Most of the time the problem is stupid code or operational ignorance. Rarely is hardware, O/S or data base software changes the sole or main solution in performance problems. Hardware is only a factor when the system is underspecified to save money.
Given that they consolidated 21 databases into a single database the problem could simply have been network latency between separate physical servers.
The simplest way to get performance problems is to test on developers personal machines with tiny test databases and implement without full scale testing.
For those of you who wish to ensure that Microsoft SQL server is slow, invoke a user defined function as part of the where clause that the optimizer cannot recognize as a determinate function when joining two tables. This will ensure a nested loop join that will take an eternity.
When I was young, I had to rub sticks together to compute.
I've discovered that Oracle is pretty much OS agnostic because it pretty much takes over the system it is installed on. That aside, when a server is pure anything, the OS really isn't relivant. When all it does is run one app, the performance is pretty much tied to that app. All modren OSes provide good disk, memory, network, etc services. Now you can argue specifics till you are blue in the face, but when running one app, it doesn't much matter.
Where an OS can shine is if you are running lots of stuff (eg webserver, scripts, database server, media server all on one box) and espically when you are screwing around and hence likely to cause problems.

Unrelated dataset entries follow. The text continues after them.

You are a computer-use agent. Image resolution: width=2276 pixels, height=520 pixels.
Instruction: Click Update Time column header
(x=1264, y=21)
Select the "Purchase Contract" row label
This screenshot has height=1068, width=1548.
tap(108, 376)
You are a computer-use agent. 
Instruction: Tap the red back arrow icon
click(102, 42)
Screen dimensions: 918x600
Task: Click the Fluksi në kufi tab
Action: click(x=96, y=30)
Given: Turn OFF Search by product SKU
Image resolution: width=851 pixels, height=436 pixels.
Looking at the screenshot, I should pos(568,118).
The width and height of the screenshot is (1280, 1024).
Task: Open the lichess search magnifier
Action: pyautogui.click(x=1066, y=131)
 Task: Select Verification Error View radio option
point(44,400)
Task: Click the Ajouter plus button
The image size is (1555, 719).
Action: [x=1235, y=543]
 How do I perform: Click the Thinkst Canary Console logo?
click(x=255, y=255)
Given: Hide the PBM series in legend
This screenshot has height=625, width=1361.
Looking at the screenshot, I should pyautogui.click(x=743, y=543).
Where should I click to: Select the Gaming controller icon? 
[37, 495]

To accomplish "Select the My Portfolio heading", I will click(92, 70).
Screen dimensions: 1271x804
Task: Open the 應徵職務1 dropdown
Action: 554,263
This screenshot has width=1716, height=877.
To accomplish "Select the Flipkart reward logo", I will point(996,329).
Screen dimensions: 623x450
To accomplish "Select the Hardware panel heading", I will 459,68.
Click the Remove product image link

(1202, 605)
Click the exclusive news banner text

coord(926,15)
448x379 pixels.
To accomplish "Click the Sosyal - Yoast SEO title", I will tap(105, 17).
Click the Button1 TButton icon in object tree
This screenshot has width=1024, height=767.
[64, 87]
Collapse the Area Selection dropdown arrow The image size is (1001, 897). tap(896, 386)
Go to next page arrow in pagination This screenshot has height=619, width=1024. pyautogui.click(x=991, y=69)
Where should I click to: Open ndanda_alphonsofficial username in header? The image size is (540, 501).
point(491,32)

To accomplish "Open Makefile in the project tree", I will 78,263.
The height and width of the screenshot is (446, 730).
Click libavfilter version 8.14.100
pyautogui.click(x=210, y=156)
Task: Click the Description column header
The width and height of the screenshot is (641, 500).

However when you do a DB install and run nothing but that, the OS is just a helper. It talks to the hardware and provides some simple APIs. Which OS it is isn't of much consequence to performance.
The cost thing makes me curious too. We tried Solaris on Linux. The DBA couldn't get it to work, and neither could I. Then I looked at the requirements. We are trying SUSE, since that was listed... Well, sorta. It didn't run on normal SUSE, just SUSE Enterprise Server. Likewise not RedHat, but RHEL, and also UnitedLinux. In otherwords, high dollar server Linuxes. Oracle tech support wouldn't even talk to us unless we used a supported OS. We ended up option for Windows XP Pro, since it was supported. As I said, OS didn't much matter, just that it ran Oracle.
Now while I'm sure (or at least pretty sure) Oracle could be made to run on a non-enterprise Linux, what would be the point? They wouldn't support you and support is one of the big reasons to buy Oracle (not cheap in case you were wondering).